The first half of the day, the trail took a large S shape to follow scraps of forest into Paris. It started near Viroflay; near Vélizy-Villacoublay, it followed a neatly-groomed path past a cemetery. It climbed up a bluff to the Forêt Domaniale de Meudon, and wound north along the top of the bluff, before descending back down and being joined by the GR 2. It then curved around to the east, threading its way past Sevres, a suburb. At this point, crossing a highway, I got my first glimpse of Paris proper.

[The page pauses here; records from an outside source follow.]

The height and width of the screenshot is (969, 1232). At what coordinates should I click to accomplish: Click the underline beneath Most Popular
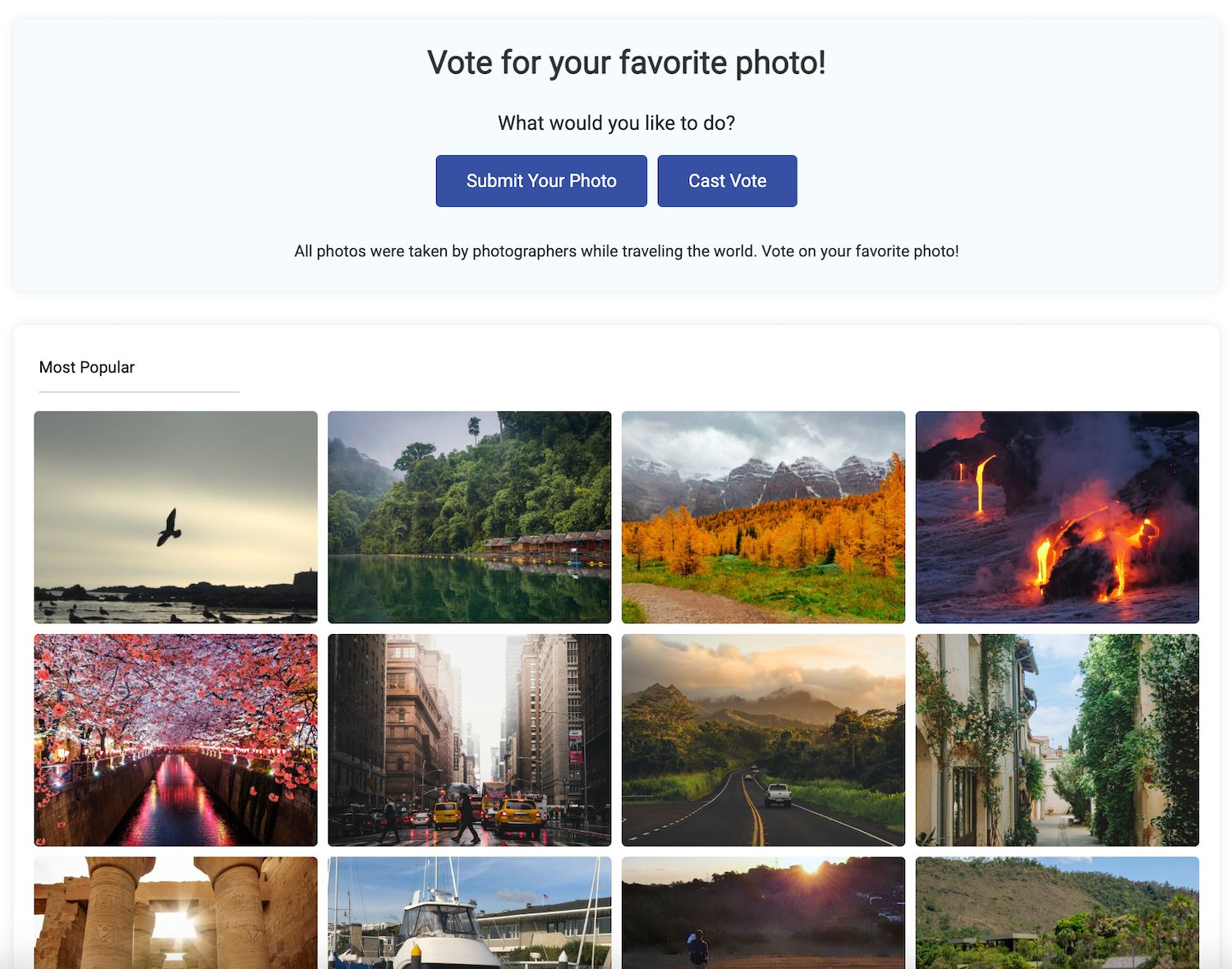pyautogui.click(x=139, y=392)
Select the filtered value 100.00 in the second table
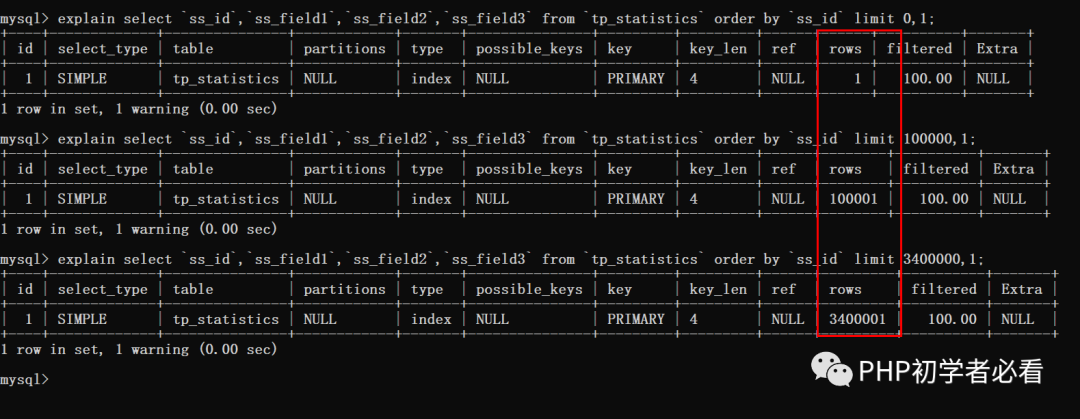 click(x=944, y=199)
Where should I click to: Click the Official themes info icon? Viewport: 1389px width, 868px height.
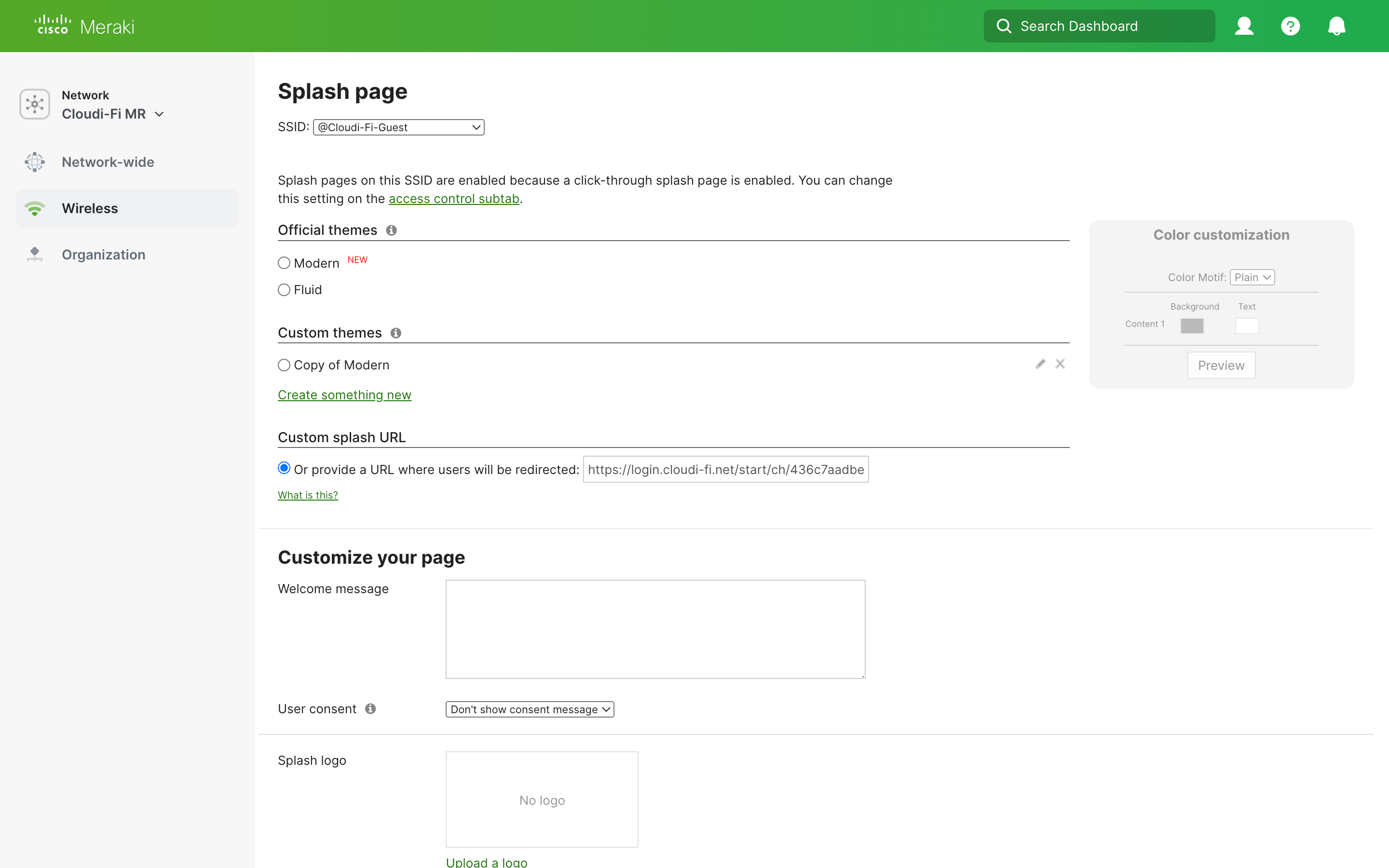point(392,230)
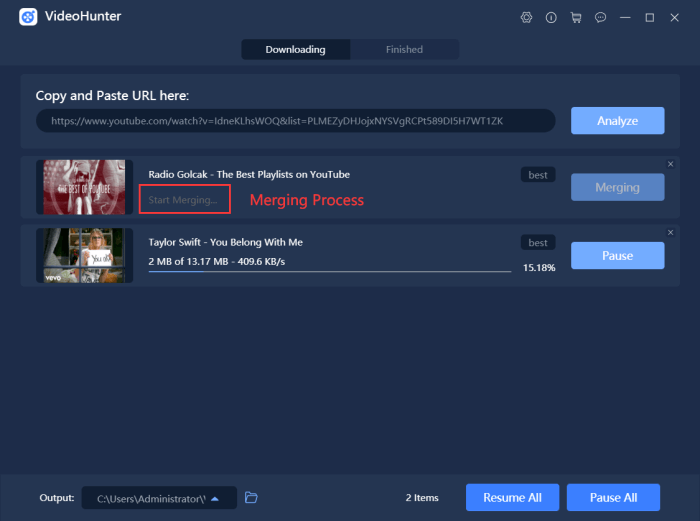Pause the Taylor Swift download
Screen dimensions: 700x521
coord(617,255)
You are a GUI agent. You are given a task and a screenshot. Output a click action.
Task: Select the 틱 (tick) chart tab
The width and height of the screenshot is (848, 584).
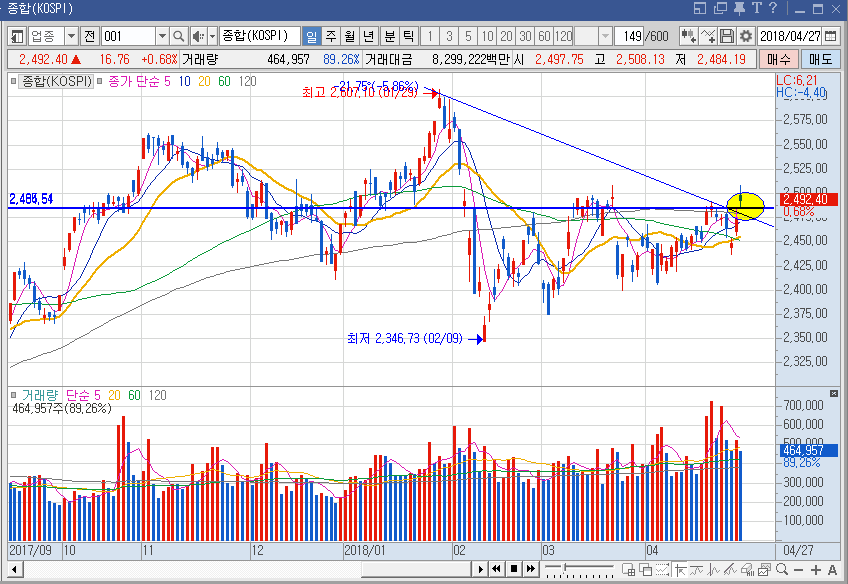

The trail soon left the woods for the final time, entering the suburb of Meudon. (From this point on, with a few brief exceptions, the trail was just a designated series of roads and walkways.) I followed the trail north, leaving briefly to head down to Boulangerie Pâtisserie Thomasse for a late sandwich. Returning to the trail, I descended down to the Seine.
The trail followed the left bank (left when looking downriver — here, the south bank) upriver until reaching the Île Saint-Germain (“Saint-Germain Isle”, named for a settlement that was long ago incorporated into Paris and is now a neighborhood). It crossed a bridge (the Pont de Billancourt) onto the island and continued along the island to cross the Pont d’Issy bridge at the upper end. From there, it left the riverbank and headed inland for a while, passing through a series of parks and a hospital complex. It returned to the river and crossed the Pont de Grenelle onto a tiny artificial island, the Allée des Cygnes (“Swan Alley”).

At the far end of the island, the GR 22 crossed over to the right bank, to head past the Champs Élysées and the Louvre to Notre-Dame. While that also would have been a fitting end to the walk, I decided to end it at the Eiffel Tower — starting at a natural marvel, visiting a medieval religious marvel at the midpoint, and ending at a marvel of early modern engineering. So, I followed the GR 2 across the Pont de Bir Hakeim back to the left bank.

And then it was just a few more minutes to the Eiffel Tower, the arbitrarily-declared endpoint of my 2017 long walk.